Non-consumptive Effects of Native Deer on Introduced Earthworm Abundance
Ecosystems, 2015
Chronic ungulate herbivory impacts are well documented, consistently showing changes in plant community dynamics. In contrast, indirect ungulate effects on soil biota and processes are less well understood and idiosyncratic. Evidence suggests that increased deer abundance in northeastern North American forests may facilitate invasions by non-native earthworms and non-native plants through indirect non-consumptive processes. We sampled earthworm abundance using paired open and fenced plots (experimentally excluding deer) from 2008 to 2011 at 12 sites at West Point, NY and in 2013 at 21 additional sites across four states that varied in exclosure size and age since establishment. Fencing decreased earthworm abundance at West Point and in regional surveys.
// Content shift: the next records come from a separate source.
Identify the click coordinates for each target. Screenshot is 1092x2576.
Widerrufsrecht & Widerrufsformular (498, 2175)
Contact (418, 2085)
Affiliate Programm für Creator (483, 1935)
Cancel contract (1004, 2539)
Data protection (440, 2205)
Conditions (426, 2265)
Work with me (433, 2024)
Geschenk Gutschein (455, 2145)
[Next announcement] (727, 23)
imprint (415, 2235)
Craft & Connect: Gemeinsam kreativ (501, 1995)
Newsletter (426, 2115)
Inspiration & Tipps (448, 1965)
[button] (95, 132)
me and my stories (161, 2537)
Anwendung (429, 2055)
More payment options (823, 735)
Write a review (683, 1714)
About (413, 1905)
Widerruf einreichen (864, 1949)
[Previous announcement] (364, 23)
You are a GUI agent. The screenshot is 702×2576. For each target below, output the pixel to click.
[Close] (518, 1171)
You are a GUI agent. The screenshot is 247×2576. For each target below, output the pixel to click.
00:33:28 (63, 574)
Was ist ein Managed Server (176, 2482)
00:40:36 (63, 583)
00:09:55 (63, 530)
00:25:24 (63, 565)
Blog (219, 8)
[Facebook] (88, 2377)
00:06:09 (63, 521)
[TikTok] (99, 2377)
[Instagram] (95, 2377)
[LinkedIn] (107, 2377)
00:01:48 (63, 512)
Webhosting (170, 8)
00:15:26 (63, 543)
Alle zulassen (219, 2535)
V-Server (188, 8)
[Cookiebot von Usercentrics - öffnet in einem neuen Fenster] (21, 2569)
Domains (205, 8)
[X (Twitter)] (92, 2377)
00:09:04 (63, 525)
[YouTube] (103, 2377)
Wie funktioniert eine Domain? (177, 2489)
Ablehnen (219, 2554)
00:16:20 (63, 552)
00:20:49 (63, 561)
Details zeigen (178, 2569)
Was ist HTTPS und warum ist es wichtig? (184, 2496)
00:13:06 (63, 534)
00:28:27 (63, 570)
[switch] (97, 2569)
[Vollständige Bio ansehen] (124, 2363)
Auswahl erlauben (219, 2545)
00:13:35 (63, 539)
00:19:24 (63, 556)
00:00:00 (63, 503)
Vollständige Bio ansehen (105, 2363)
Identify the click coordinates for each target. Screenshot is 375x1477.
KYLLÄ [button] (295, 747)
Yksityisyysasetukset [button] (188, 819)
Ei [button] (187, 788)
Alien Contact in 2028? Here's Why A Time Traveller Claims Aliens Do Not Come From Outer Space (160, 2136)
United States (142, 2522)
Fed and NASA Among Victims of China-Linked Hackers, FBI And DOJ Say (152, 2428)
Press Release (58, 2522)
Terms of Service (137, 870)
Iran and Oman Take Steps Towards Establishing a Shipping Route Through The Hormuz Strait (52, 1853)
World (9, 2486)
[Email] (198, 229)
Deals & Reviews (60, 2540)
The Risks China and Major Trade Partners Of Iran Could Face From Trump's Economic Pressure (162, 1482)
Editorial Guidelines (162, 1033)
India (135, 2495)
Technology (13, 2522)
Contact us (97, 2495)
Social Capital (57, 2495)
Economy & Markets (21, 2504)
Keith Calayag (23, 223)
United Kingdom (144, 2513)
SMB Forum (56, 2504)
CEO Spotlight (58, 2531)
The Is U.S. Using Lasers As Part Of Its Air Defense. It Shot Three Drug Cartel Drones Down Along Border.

At West Point, negative effects of fencing on earthworm abundance decreased with soil pH and were stronger at sites dominated by native than non-native understory vegetation. Sites dominated by native vegetation had more acidic soils and lower earthworm abundance compared to sites dominated by non-native vegetation. In the regional survey, negative effects of fencing on earthworm abundance increased with time since fences were established, but effects were not affected by exclosure size or site location. We show unforeseen indirect effects of deer exclusion on earthworm populations. Results illustrate the need to account for complex interactive effects among co-occurring stressors, such as deer, earthworms, and non-native plants. Failures to account for these interactions will result in hidden treatments, will complicate interpretation of ecological experiments, and will create difficulties in designing appropriate management strategies aimed at reducing stressor effects.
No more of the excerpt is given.